City of Columbia Seal

It looks like water bills for City of Columbia customers who live outside city limits could be on the rise thanks to a possible fee hike.

Columbia City Council on July 9 unanimously passed first reading on an ordinance that would increase fire hydrant fees for city water customers who live outside of city limits. 

Such customers already pay a fire hydrant charge in their monthly water bills. Under the new measure, the monthly residential hydrant fee would go from $8 to $10. The fire hydrant charge for a small business would go from $10 to $12.50, while the fee for an industry would go from $44 to $55 per month.

City officials tell Free Times the move would raise about $2 million annually in additional revenue for the city, and that the money would be put specifically toward public safety initiatives.

The hike in fire hydrant fees for out-of-city customers comes on the heels of other recent water-related increases. As part of its 2020 budget, the city approved a systemwide 7 percent increase in combined water and sewer rates and a 6.7 percent increase in stormwater fees.

The fire hydrant fee increase also comes at a time in which City Council — which hasn't authorized a municipal property tax increase in a decade — has been grappling to find increased sources of revenue. 

Some of the methods Council has preliminarily discussed for upping revenue include changing city business license laws so that nonprofit entities “that operate a business-type activity” would be charged a business license fee. Council members also have talked about seeking “letters of agreement” with certain major nontaxable entities — such as the area’s hospital systems and the University of South Carolina — in which they would agree to provide some compensation for the city services they receive.

★ ★ ★ ★ ★

ACTIVITY A:
Decide whether each statement agrees with the hydrant fee article, answering yes or no and quoting the deciding words: (i) City Council passed first reading of the ordinance unanimously on July 9; (ii) the monthly residential hydrant fee would rise from $8 to $12.50; (iii) City Council has authorized a municipal property tax increase within the past decade.
ACTIVITY B:
Reproduce the hydrant fee article from "Columbia City Council" to "public safety initiatives.".
ACTIVITY C:
Continue the hydrant fee article, starting after its final sentence.
The rows that follow are unrelated to the hydrant fee article and form separate material.

★ ★ ★ ★ ★

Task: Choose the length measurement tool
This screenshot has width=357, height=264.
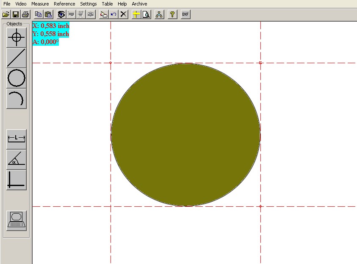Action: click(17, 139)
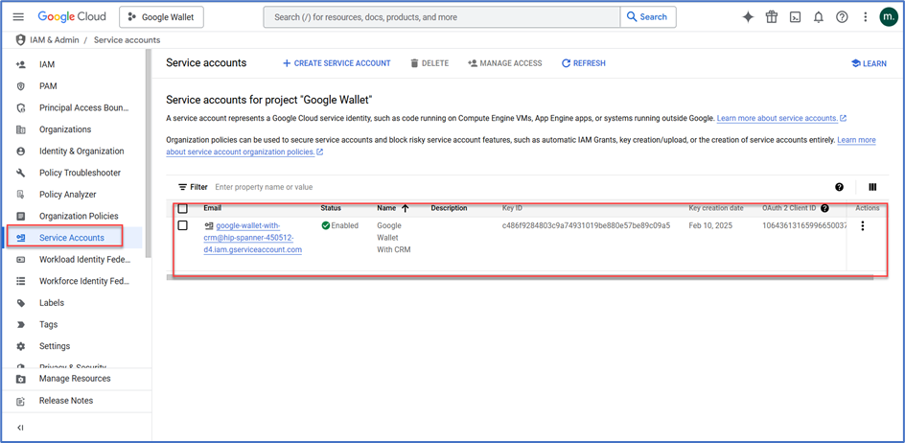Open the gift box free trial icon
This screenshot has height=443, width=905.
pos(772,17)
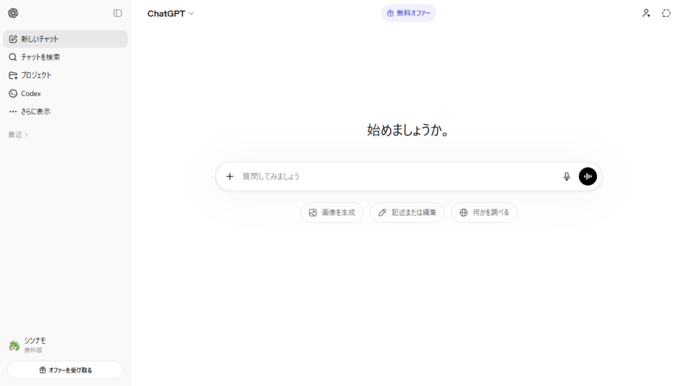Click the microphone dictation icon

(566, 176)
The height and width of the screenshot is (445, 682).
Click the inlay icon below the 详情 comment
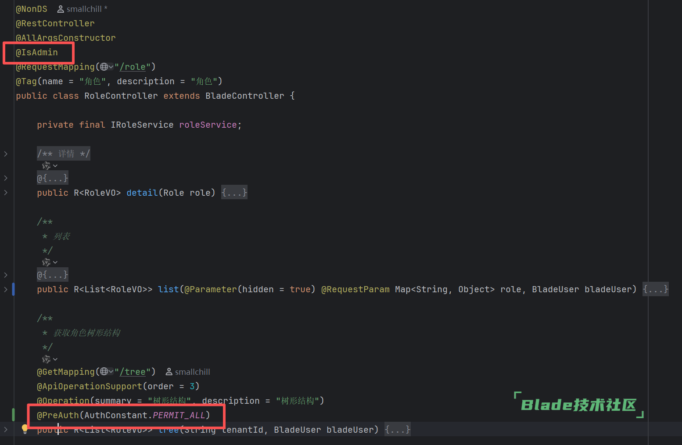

★ ★ ★ ★ ★

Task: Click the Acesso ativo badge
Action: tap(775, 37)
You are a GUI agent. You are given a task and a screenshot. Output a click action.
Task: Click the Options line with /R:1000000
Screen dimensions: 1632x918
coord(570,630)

★ ★ ★ ★ ★

ANSWER SPACE A:
(i) Yes: "Columbia City Council on July 9 unanimously passed first reading on an ordinance"
(ii) No: "the monthly residential hydrant fee would go from $8 to $10."
(iii) No: "which hasn't authorized a municipal property tax increase in a decade"

ANSWER SPACE B:
Columbia City Council on July 9 unanimously passed first reading on an ordinance that would increase fire hydrant fees for city water customers who live outside of city limits. 

Such customers already pay a fire hydrant charge in their monthly water bills. Under the new measure, the monthly residential hydrant fee would go from $8 to $10. The fire hydrant charge for a small business would go from $10 to $12.50, while the fee for an industry would go from $44 to $55 per month.

City officials tell Free Times the move would raise about $2 million annually in additional revenue for the city, and that the money would be put specifically toward public safety initiatives.

ANSWER SPACE C:
At-large Councilman Howard Duvall has even floated the idea of returning to the controversial practice of transferring money out of the water-sewer fund and into the general fund, a prospect he says could net $4-5 million per year for public safety. That idea has not yet caught momentum with Council.

As for the increase in fire hydrant charges for out-of-city customers, Duvall says it is a step toward some of the city's revenue goals, as it will generate funds from entities such as nonprofits.

"It does some of the things that the Council wanted to do," Duvall says. "It taxes a broader base. It taxes people that are in nonprofits and others in areas outside the city where we supply the standby fire suppression water through the hydrants."

Duvall noted that, while the extra money from the hydrant fee hike could be used for any number general fund items, Council plans to put it toward public safety.

"We have plenty of public safety needs," he says.

Mayor Steve Benjamin tells Free Times the move to raise hydrant fees is part of a tapestry of revenue moves Council has been and will continue to consider.

"We've been spending time looking at a half-dozen different options, all with the full intention of reducing the taxable burden on our citizens and small businesses that live and operate in the city," Benjamin says.